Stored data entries
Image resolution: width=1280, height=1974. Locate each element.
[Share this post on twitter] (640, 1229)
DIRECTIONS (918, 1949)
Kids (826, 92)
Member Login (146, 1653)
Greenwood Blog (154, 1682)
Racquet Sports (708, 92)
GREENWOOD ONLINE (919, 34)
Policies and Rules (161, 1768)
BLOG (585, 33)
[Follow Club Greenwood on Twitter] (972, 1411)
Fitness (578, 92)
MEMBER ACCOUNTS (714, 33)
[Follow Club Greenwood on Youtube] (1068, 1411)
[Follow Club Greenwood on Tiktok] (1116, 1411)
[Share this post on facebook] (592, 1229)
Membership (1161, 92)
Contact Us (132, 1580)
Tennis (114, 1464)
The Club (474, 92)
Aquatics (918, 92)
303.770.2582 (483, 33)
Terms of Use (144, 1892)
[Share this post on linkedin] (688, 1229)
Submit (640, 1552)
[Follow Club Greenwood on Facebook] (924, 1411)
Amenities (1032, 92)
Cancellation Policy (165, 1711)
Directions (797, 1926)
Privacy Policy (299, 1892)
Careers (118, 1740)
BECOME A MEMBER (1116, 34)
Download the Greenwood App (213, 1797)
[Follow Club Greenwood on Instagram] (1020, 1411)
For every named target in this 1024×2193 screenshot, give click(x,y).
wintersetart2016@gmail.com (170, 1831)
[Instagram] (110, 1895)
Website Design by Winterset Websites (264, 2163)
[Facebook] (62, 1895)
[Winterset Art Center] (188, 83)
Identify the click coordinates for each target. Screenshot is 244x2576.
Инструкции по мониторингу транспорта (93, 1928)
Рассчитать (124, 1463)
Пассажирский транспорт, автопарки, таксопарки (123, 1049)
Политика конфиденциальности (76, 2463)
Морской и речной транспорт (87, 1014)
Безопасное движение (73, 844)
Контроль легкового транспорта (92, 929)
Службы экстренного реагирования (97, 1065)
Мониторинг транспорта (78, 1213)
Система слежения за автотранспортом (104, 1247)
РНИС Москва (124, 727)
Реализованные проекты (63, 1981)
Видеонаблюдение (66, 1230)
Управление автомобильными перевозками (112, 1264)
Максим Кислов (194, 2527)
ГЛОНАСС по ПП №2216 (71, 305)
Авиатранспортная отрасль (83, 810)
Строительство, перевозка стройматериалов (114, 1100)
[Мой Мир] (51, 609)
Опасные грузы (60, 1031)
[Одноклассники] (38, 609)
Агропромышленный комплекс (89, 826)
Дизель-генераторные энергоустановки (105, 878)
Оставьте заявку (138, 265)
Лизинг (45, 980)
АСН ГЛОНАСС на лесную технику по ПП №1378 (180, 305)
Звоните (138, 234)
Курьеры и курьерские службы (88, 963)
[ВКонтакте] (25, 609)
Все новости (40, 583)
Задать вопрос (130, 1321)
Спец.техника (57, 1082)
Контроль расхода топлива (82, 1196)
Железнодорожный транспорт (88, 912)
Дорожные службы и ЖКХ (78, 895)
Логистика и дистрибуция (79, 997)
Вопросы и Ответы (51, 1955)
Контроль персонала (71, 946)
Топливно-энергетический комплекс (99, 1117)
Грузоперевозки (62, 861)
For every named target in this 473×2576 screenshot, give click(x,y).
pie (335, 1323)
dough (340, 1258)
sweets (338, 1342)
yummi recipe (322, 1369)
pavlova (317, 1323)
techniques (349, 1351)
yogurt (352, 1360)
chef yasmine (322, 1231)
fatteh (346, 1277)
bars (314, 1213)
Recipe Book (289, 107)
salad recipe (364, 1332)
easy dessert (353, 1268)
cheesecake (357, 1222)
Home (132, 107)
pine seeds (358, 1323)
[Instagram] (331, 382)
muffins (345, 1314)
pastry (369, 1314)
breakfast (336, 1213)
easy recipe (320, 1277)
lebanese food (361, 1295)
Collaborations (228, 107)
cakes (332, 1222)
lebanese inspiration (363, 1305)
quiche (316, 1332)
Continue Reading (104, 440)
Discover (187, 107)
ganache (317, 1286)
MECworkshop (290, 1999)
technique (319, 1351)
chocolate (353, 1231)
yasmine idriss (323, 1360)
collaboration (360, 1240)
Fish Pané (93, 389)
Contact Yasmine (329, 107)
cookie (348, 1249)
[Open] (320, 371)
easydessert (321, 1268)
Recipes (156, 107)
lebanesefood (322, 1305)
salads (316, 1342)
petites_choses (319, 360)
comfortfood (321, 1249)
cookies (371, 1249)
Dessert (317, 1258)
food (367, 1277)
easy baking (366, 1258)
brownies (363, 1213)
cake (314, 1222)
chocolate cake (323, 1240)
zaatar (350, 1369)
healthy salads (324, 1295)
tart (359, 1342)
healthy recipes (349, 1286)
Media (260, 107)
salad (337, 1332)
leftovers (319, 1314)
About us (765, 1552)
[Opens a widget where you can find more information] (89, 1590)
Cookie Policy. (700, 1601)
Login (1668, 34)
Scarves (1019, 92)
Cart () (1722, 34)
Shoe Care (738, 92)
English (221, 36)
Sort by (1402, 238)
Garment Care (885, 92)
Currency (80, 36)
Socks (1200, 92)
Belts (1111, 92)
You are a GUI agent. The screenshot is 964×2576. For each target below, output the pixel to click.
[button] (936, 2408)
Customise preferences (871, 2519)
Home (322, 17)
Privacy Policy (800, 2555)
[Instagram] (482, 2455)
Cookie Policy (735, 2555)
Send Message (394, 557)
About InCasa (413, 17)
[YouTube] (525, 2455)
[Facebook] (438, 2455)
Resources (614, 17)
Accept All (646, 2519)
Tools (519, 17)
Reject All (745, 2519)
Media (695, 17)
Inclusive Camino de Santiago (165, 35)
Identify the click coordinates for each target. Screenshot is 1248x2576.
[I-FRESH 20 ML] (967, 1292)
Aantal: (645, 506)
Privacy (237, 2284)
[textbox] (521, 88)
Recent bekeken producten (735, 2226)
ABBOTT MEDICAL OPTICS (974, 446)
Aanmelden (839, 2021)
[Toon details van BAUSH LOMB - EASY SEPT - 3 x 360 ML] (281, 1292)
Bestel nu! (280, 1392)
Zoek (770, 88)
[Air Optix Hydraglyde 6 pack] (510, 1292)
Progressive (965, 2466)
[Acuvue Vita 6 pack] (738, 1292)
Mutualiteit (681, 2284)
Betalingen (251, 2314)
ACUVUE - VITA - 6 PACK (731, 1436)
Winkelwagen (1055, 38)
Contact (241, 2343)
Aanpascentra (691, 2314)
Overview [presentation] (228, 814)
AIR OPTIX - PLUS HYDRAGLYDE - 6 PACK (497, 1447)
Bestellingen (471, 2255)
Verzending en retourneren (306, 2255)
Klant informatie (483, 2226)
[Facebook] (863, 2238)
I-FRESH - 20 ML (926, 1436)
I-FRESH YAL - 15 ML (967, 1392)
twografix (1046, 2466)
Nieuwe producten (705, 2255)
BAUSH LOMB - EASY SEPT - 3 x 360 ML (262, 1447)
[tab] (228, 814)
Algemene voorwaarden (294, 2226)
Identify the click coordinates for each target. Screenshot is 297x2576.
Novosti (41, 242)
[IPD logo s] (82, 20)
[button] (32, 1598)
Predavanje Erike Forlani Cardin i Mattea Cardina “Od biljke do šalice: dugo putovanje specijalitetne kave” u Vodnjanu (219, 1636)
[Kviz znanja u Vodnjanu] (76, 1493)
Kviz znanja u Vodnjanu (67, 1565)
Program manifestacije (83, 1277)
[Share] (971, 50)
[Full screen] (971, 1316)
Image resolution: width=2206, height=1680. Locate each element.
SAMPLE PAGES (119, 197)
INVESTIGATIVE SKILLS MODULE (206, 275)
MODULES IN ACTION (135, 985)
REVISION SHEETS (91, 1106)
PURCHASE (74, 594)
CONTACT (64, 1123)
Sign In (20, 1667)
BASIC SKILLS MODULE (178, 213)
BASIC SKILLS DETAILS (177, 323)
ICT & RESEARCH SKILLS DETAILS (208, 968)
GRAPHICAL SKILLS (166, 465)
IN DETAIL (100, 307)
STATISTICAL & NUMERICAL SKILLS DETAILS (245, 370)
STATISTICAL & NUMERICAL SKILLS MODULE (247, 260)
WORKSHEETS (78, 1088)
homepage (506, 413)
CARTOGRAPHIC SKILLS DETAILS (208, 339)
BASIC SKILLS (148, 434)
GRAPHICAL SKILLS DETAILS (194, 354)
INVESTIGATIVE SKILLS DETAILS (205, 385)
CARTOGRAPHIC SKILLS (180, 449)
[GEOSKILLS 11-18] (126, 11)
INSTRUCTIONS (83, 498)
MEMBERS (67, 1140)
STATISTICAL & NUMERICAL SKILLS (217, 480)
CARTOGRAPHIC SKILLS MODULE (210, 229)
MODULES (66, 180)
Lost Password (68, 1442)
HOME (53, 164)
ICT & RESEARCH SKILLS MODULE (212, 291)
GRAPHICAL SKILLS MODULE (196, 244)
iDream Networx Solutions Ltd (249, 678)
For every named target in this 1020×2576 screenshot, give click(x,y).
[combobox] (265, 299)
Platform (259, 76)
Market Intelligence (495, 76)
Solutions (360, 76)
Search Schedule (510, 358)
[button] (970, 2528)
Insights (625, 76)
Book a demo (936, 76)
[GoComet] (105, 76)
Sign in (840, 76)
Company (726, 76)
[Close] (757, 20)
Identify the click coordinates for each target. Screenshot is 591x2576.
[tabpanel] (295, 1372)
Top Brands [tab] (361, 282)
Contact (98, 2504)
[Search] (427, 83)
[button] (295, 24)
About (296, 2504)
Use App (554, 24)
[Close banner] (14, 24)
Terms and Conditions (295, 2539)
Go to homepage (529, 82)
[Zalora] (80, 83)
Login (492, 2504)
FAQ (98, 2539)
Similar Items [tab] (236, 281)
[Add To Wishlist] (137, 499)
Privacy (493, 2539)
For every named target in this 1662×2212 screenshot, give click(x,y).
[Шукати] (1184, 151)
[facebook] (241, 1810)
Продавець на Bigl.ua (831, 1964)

» To do
Pull every line containing "resolution" out of the data above.

» Answer to this exercise
Image resolution: width=1280, height=1974. Locate each element.
Image resolution: width=2206, height=1680. Locate each element.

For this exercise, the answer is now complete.